### Task brief
Gather each line in the records below that contains the word "screenshot" and copy those lines in full.

### Records for this task
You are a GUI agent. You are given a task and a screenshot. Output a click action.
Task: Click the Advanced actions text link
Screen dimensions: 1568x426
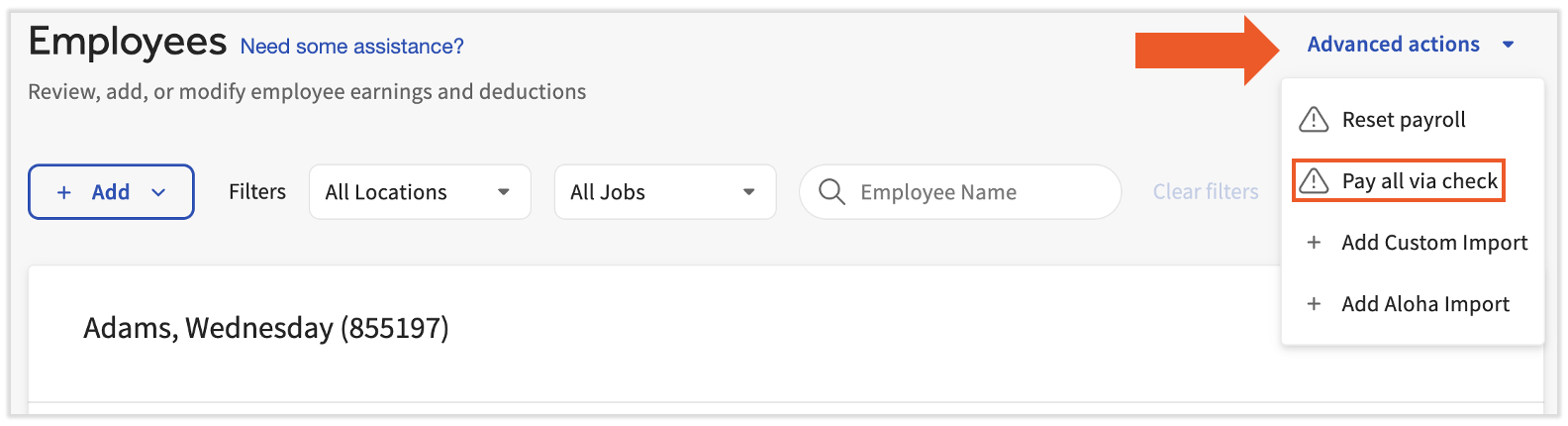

...

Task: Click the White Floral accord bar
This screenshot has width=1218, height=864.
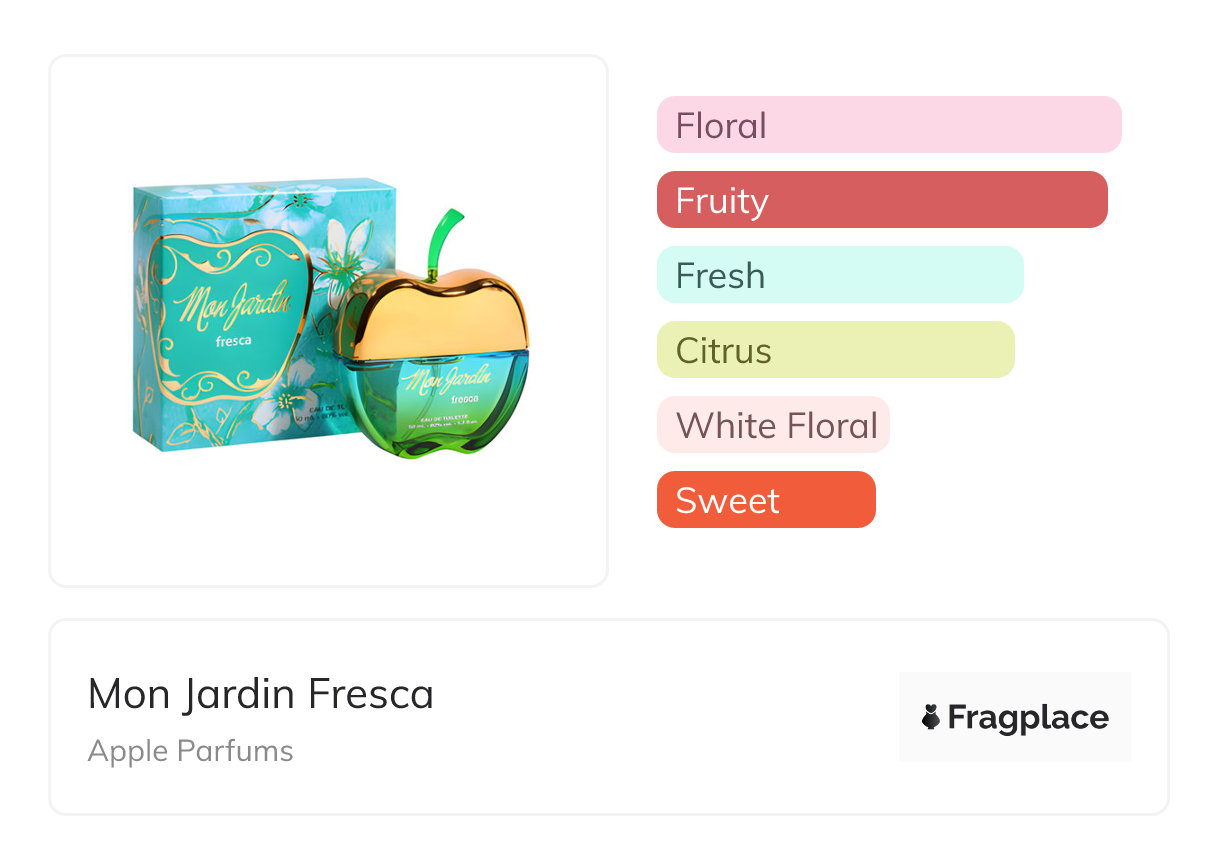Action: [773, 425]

...

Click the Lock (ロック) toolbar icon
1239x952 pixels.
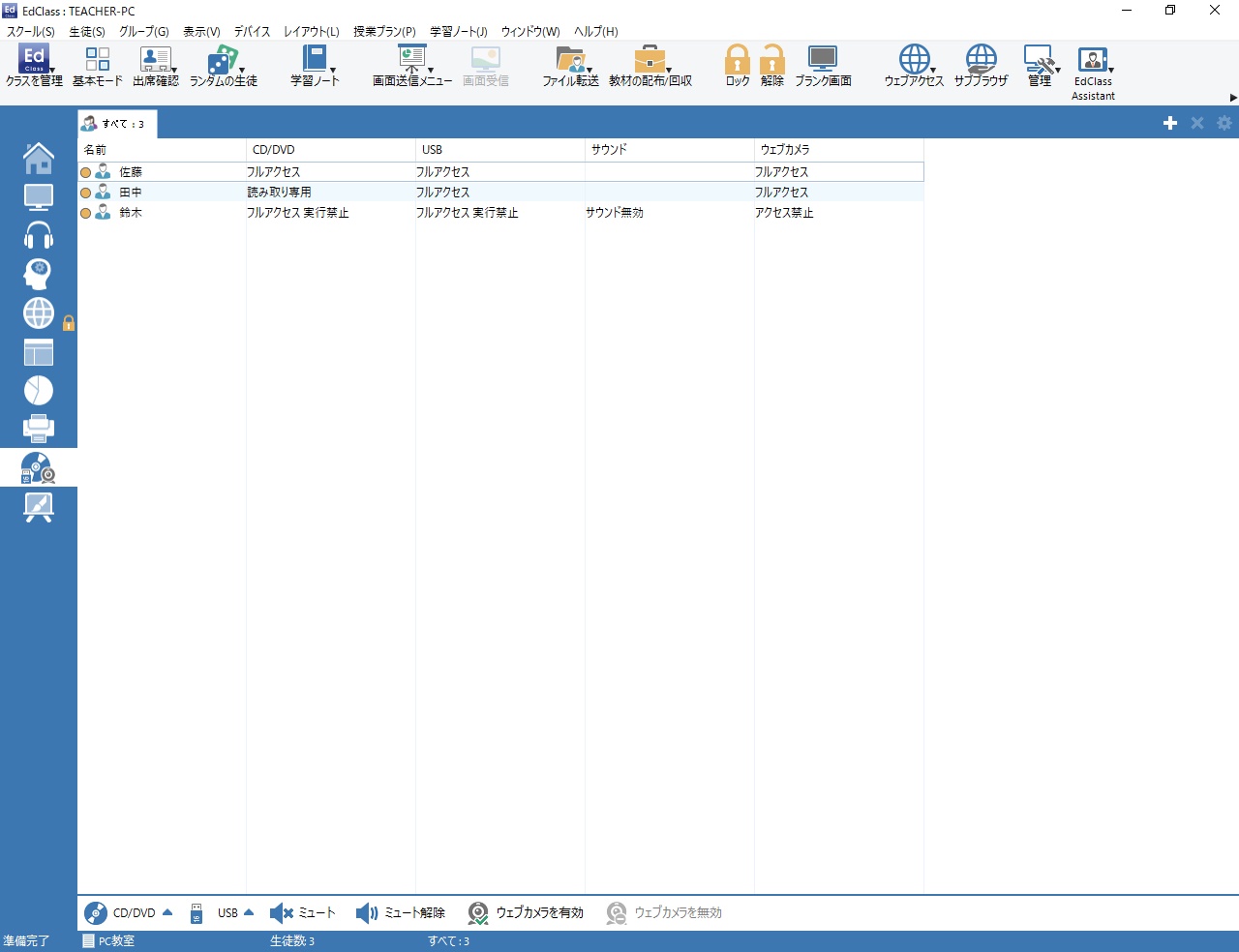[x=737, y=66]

### The response
You are a GUI agent. You are given a task and a screenshot. Output a click action.
This screenshot has width=1218, height=864.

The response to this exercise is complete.